### WHAT YOU NEED TO DO
In the passage about wild carrot and garden weeds, what surrounded the house when the writer moved there 14 years ago?

### PASSAGE SHOWN
In Quebec, wild carrot is called Queen Anne's lace, in Ontario it is a noxious weed
which causes colic in horses or something like that. A neighbour can bring in the
professional weeders and have you billed if you have wild carrot.

Well, my house is surrounded with wild carrot, and now that the department of
highways is spending less on chemical weeding, the roads in Ontario have been a
riot of wild carrot. I was so impressed that I knit my sister a sweater to commenorate
the profusion. To my delight, it was even better this year.

When we moved here,14 years ago, the house was surrounded with wild pinks.
I have the choice to mow and have fewer burdock or not mow, and have more pinks.
The dandelions are also wonderful. Unfortunately I am allergic to dandelions, so have
to be careful, but mine are huge, two or three feet tall, and make a nice salad for
those who are not allergic to them. I think dandelions will be the only flower which
survives. I saw one at the Eaton Centre growing out of an invisible crack in the
sidewalk.

Burdock is the basis of some really fowl tasting natural medicine. Naturally it is the
root which is valuable because it is some much work to dig up. It is also part of cassiac
the questionable natural cure for cancer. Sometimes I fancy cutting them down, spray
them gold and sell them. Othertimes, I fancy a blow torch to get them all at once.

My collie is getting old, and suffers with each burr. They seem to get into her skin and cause irritation
. The sticky bits hae been tougher for a few years, perhaps by breeding, perhaps by water.
I shall read the book you suggested. Thank you.

i had tons of butterflies this year, and planted some recommended plants for them,
but they seemed happy with anything of colour. My pin cushion plant did not really get
serious until I brought it inside. If my daughter's dog had not dug it up ( what a mess)
it would still be blooming.

My christmas cactus is just finished blooming, and my aloe is putting up a funny looking flower again.
I have to figure out the nice little smiles you do. Happy spring. I just bought tomato seeds.

### RECORDS PROVIDED
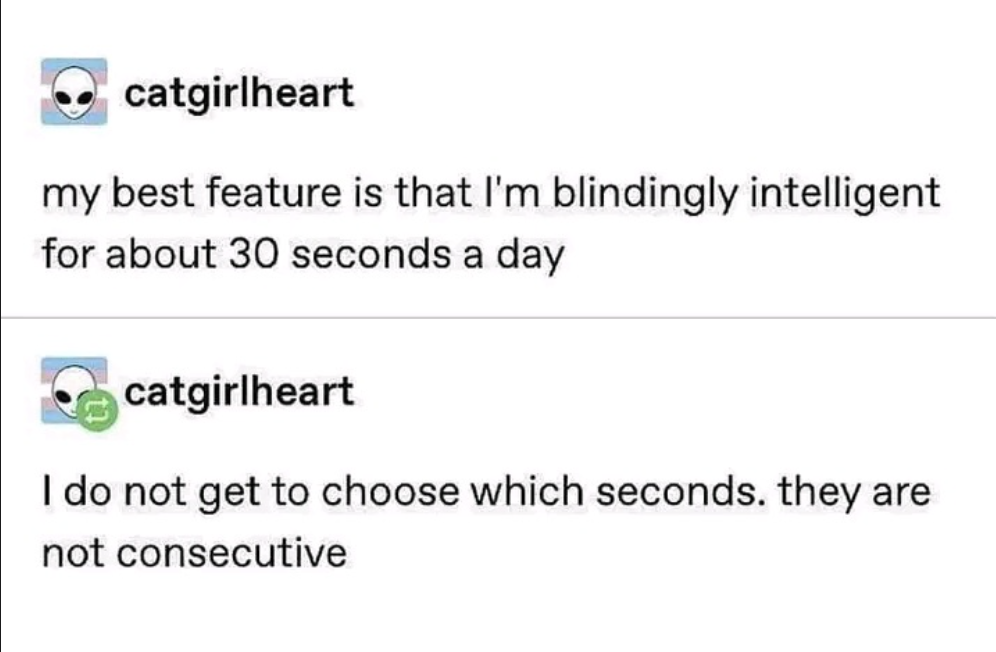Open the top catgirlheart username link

---

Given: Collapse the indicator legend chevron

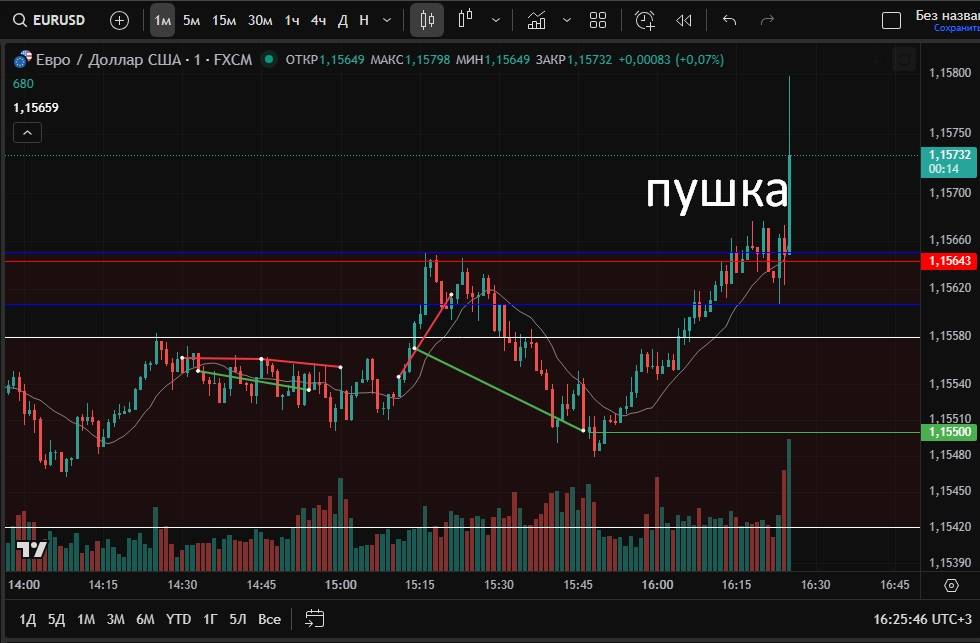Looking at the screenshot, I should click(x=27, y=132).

### ANSWER TO THIS PROBLEM
Wild pinks.